• _Exercise data_
■ ■ ■
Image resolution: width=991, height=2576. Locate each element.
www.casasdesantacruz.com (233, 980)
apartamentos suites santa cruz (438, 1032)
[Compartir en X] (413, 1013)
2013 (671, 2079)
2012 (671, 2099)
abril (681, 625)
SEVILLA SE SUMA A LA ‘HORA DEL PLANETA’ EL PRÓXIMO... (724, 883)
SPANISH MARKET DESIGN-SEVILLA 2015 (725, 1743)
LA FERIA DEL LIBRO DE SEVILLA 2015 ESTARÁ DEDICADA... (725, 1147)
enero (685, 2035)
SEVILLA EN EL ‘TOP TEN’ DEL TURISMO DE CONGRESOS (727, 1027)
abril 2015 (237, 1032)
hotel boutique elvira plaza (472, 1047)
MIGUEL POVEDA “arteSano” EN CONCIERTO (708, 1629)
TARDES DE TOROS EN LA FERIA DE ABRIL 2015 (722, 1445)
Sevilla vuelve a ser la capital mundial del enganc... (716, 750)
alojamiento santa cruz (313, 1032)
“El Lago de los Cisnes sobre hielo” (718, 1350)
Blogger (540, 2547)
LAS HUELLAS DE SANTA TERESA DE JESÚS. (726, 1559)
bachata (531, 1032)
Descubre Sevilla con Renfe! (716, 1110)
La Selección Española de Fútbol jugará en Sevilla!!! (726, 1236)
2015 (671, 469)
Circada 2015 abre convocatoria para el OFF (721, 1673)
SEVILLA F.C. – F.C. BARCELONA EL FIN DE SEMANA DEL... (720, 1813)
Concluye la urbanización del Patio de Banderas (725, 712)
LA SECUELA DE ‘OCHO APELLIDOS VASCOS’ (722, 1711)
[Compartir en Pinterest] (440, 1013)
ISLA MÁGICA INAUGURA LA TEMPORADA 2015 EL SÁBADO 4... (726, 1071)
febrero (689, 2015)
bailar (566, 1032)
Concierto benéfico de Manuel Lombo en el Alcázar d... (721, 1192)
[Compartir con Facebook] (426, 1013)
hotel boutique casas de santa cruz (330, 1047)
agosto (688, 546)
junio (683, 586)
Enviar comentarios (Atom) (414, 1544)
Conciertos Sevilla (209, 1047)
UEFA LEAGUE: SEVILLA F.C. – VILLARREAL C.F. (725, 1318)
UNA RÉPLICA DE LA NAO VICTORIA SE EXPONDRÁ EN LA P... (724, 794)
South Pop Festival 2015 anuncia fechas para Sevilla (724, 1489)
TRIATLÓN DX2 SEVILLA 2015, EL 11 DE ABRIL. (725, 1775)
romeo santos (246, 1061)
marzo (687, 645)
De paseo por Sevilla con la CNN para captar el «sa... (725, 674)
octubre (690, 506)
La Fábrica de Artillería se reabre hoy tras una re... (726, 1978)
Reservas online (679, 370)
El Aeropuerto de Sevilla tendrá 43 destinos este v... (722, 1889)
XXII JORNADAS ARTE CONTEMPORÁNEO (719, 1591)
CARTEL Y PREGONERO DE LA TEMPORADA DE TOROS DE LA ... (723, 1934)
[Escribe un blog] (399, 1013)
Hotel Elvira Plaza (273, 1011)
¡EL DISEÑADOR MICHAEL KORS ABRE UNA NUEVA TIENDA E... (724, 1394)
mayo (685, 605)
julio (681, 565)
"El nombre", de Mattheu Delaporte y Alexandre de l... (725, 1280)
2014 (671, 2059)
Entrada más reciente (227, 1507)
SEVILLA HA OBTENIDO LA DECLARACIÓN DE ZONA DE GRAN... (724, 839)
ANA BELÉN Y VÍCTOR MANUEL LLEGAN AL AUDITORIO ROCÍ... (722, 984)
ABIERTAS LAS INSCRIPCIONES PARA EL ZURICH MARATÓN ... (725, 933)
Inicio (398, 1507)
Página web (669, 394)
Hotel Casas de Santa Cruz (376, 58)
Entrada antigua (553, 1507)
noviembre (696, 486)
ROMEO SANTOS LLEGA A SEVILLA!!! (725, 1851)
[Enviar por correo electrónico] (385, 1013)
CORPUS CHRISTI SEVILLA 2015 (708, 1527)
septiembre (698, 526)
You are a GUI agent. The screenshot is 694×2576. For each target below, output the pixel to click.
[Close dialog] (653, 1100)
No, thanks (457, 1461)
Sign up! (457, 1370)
■ ■ ■
• _Exercise instructions_
Take exactly the lines from the one containing "ANA BELÉN Y" through the one containing "ROMEO SANTOS LLEGA A SEVILLA!!! (725, 1851)" in the data above, and output them with nothing added.

• _Written response_
ANA BELÉN Y VÍCTOR MANUEL LLEGAN AL AUDITORIO ROCÍ... (722, 984)
ABIERTAS LAS INSCRIPCIONES PARA EL ZURICH MARATÓN ... (725, 933)
Inicio (398, 1507)
Página web (669, 394)
Hotel Casas de Santa Cruz (376, 58)
Entrada antigua (553, 1507)
noviembre (696, 486)
ROMEO SANTOS LLEGA A SEVILLA!!! (725, 1851)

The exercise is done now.